Señor Emanuel is known as a street-fightin’ Democrat,
and that’s understating it.
A Rolling Stone profile of Emanuel had this to say:
“There’s the story of how,
the night after Clinton was elected,
Emanuel was so angry at the president’s enemies
that he stood up at a celebratory dinner with colleagues from the campaign,
grabbed a steak knife and began rattling off a list of betrayers, shouting ‘Dead! . . . Dead! . . . Dead!’
and plunging the knife into the table after every name.
‘When he was done, the table looked like a lunar landscape,’

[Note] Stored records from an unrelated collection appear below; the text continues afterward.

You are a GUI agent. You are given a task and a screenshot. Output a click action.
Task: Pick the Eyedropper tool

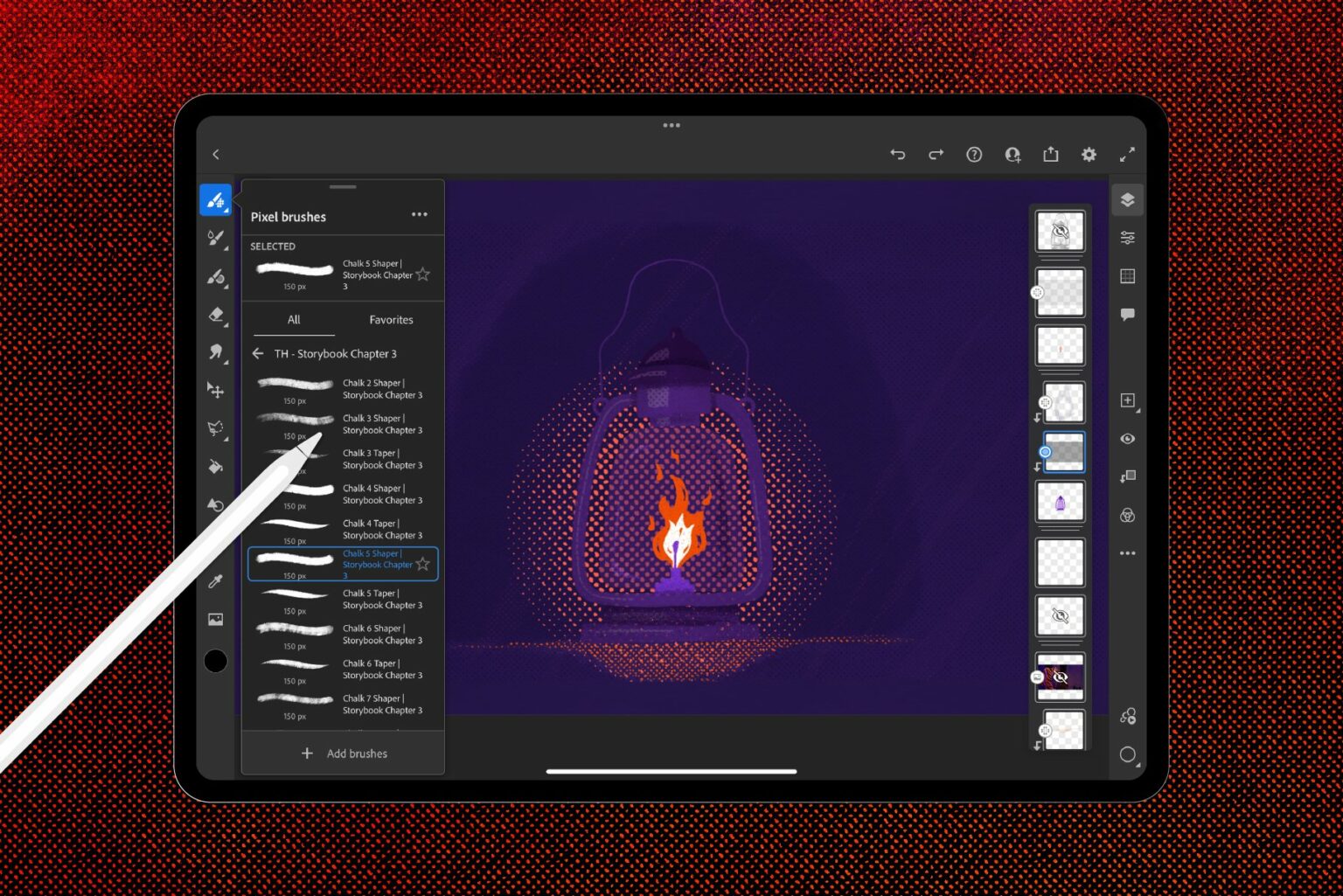pos(216,580)
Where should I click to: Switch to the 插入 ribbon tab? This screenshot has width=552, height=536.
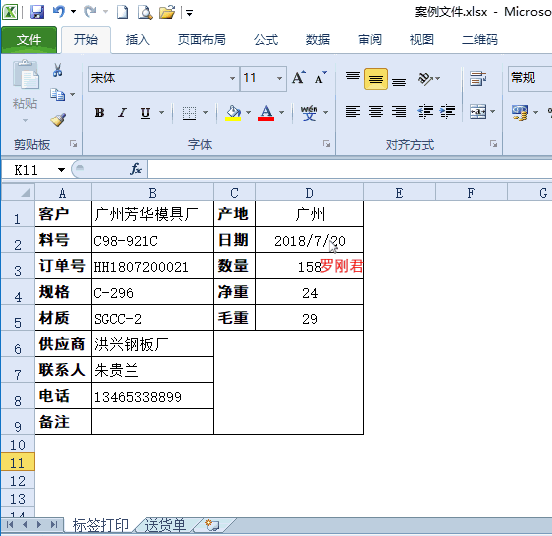click(138, 40)
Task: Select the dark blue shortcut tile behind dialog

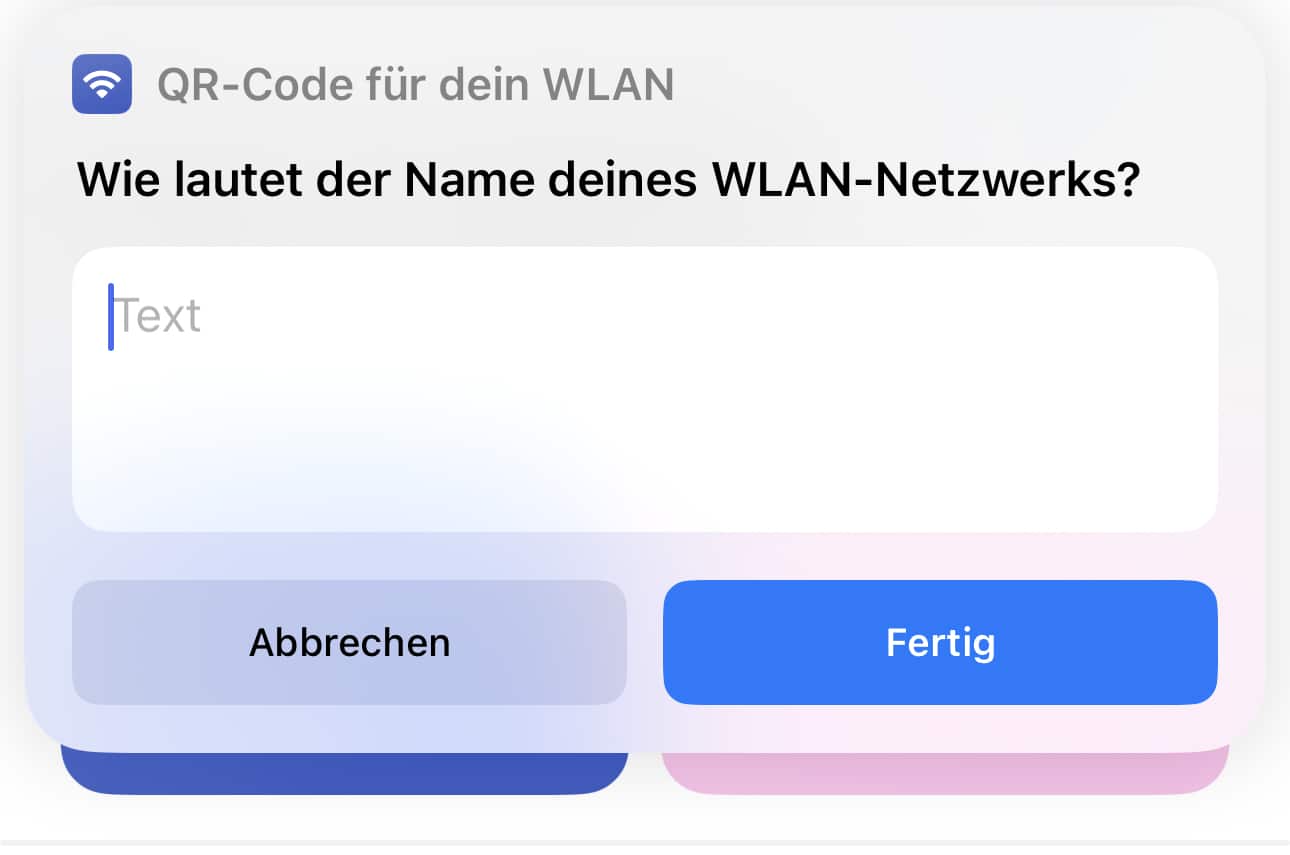Action: 345,773
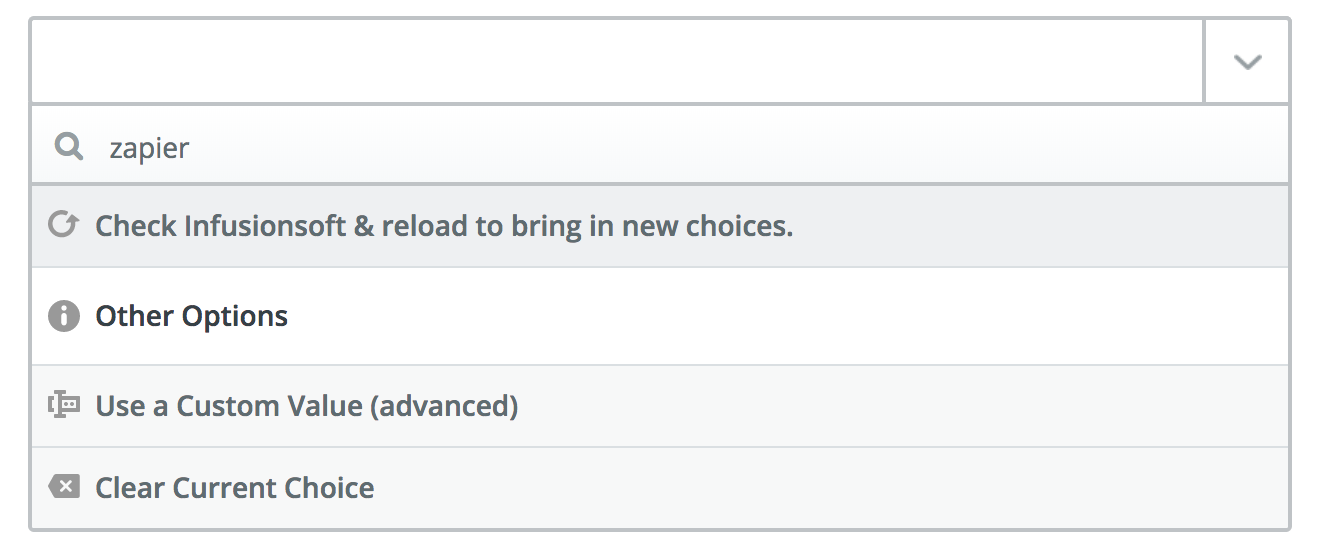Collapse the dropdown using the chevron arrow
The image size is (1320, 552).
click(x=1247, y=62)
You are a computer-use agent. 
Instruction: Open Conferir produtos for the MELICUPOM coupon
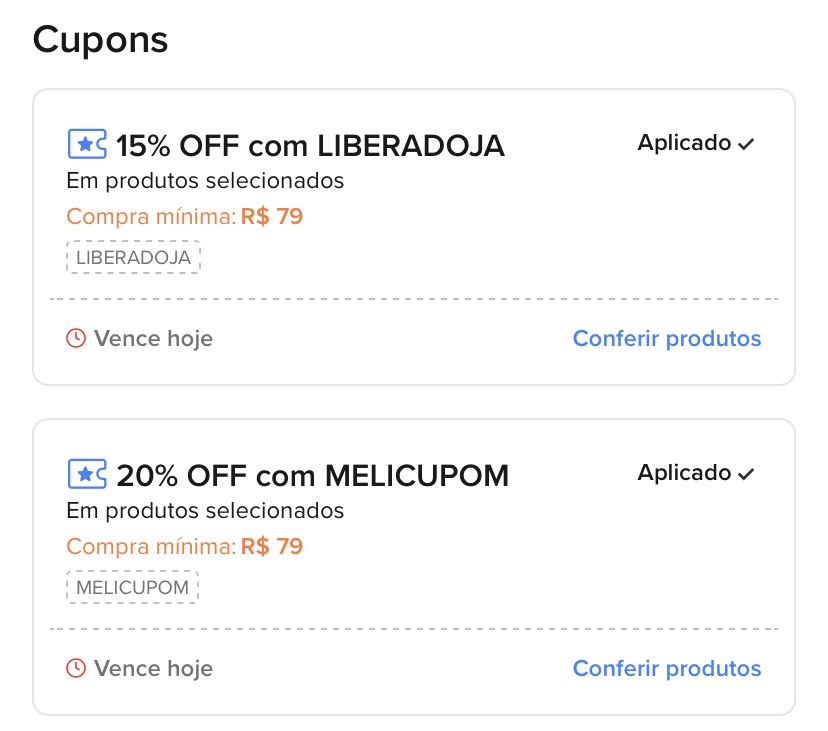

one campaign veteran recalls.
‘It was like something out of The Godfather.’ ”
[3]
He’s mean, he’s ultra-partisan,
and he’s a fully-paid up member in good standing of the War Party:
during the Democratic primaries in 2006,
when Emanuel headed up the Dems’ congressional operation,
he backed pro-war candidates over antiwar Democrats every time.

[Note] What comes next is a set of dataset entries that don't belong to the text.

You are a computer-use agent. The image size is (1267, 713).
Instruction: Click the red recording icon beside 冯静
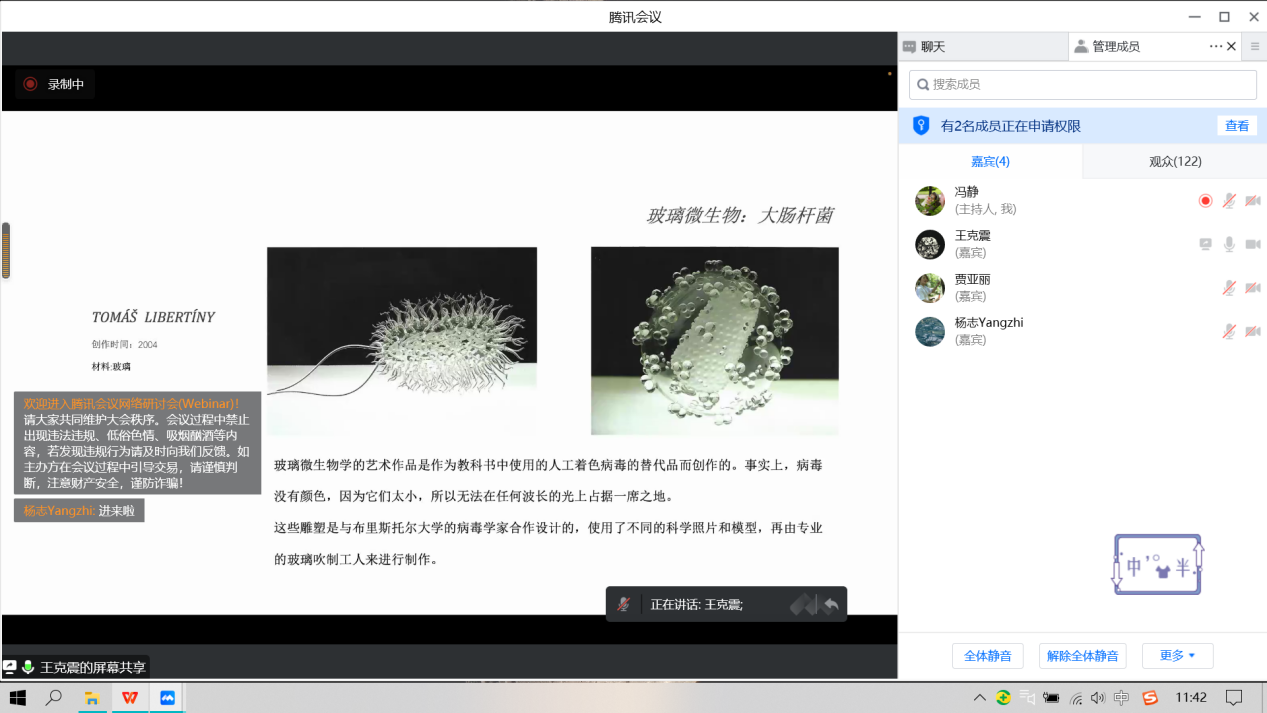[x=1205, y=201]
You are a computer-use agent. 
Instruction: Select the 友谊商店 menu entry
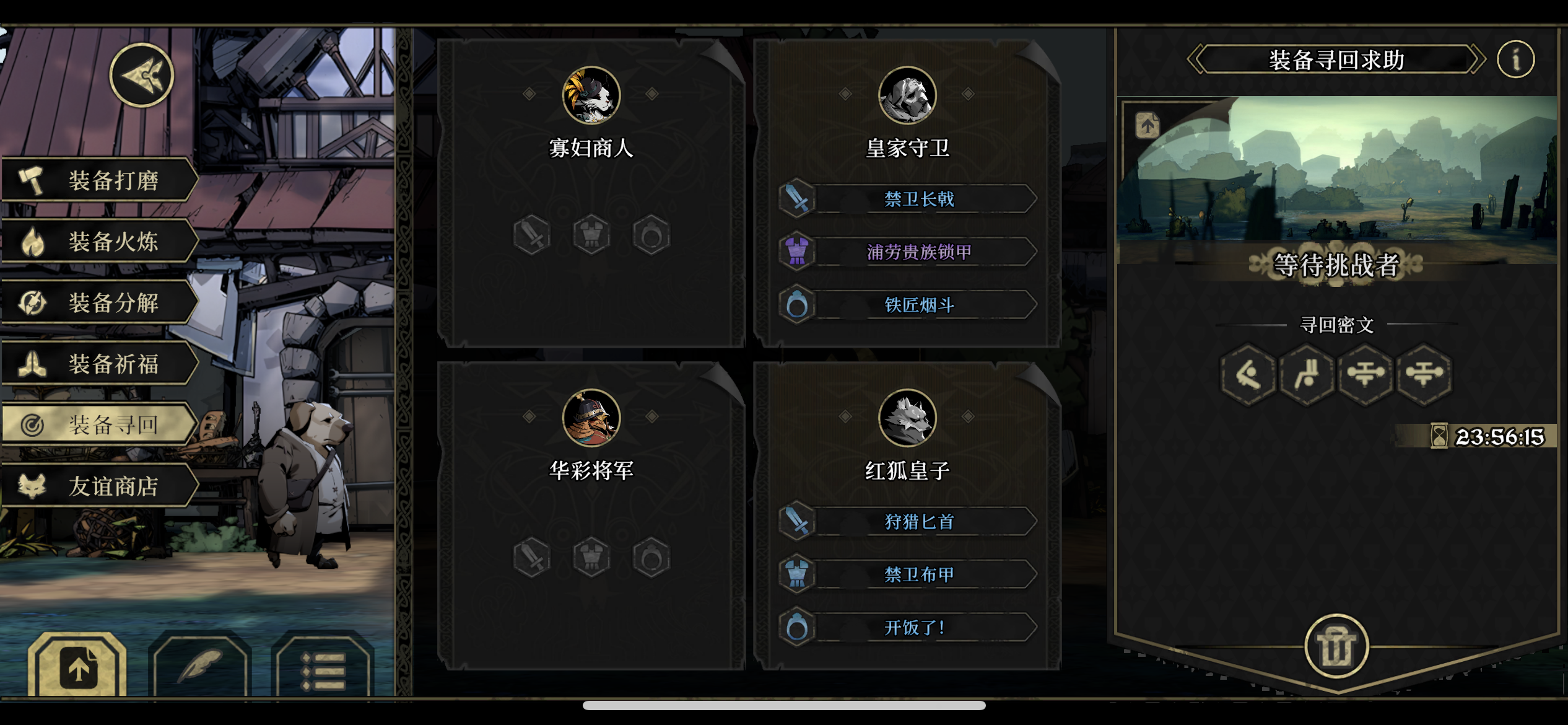pyautogui.click(x=99, y=486)
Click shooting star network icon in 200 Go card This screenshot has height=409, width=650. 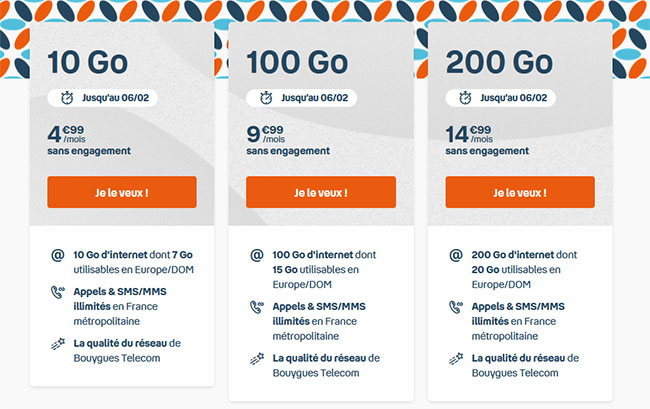[456, 358]
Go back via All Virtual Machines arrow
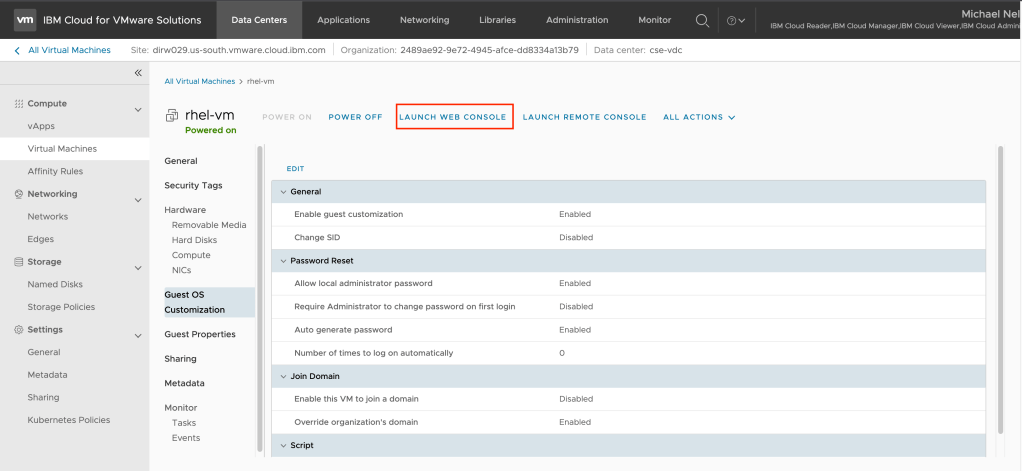The width and height of the screenshot is (1022, 471). [x=17, y=49]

As Bill Safire put it on “Meet the Press” just before Tim Russert died:
“What about Rahm Emanuel [for Vice President],
the most powerful voice in the House of Representatives
that agrees with Hillary Clinton on foreign affairs?
He’s a hawk.
And although he’s a rootin’ tootin’ liberal on domestic affairs,
he is a hawk on foreign affairs.
I was at the – a roast for him for Epilepsy Association,
and Hillary Clinton was there,
and I said, quite frankly,
here you have the hawkish side of the Democratic Party.
If they get together, the bumper sticker will read
‘Invade and bomb with Hillary and Rahm.’ ”
[4]
When the House Democratic majority
passed a military appropriations bill slated for Iraq,
a clause that would have
prohibited an attack on Iran without a vote in Congress
was deleted at the instigation of Emanuel and House Speaker Nancy Pelosi.
When Rep. John Murtha presaged the popular rebellion against the Iraq war
by coming out against it in no uncertain terms,
Emanuel urged Pelosi to refrain from endorsing his call for withdrawal,
arguing that it would hurt the Democrats politically.
[5]
With the smiling face of Don Obama serving as a front
for the knife-wielding Emanuel and his “legendary intensity” –
as Rolling Stone writer Joshua Green puts it –
one has to wonder:
what (or who) else does the Prez-elect have in store for us?
[6]
The answer is: Jane Harman – as head of the CIA!
(If she doesn’t get it, not to worry:
she’s also up for head of Homeland Security –
and if she doesn’t get that,
she’s on the short list for National Intelligence czarina)….
[8]
Harman has always taken the side of the Bushies
when it comes to eavesdropping:
during Gen Michael Hayden’s confirmation hearings for CIA director,
she was against making government eavesdropping an issue.
When the New York Times revealed the illegal eavesdropping program authorized by Bush, she was outraged –
at the Times, which she strongly hinted ought to be prosecuted.
She was pro-war, and did her part in spreading the “bad intel”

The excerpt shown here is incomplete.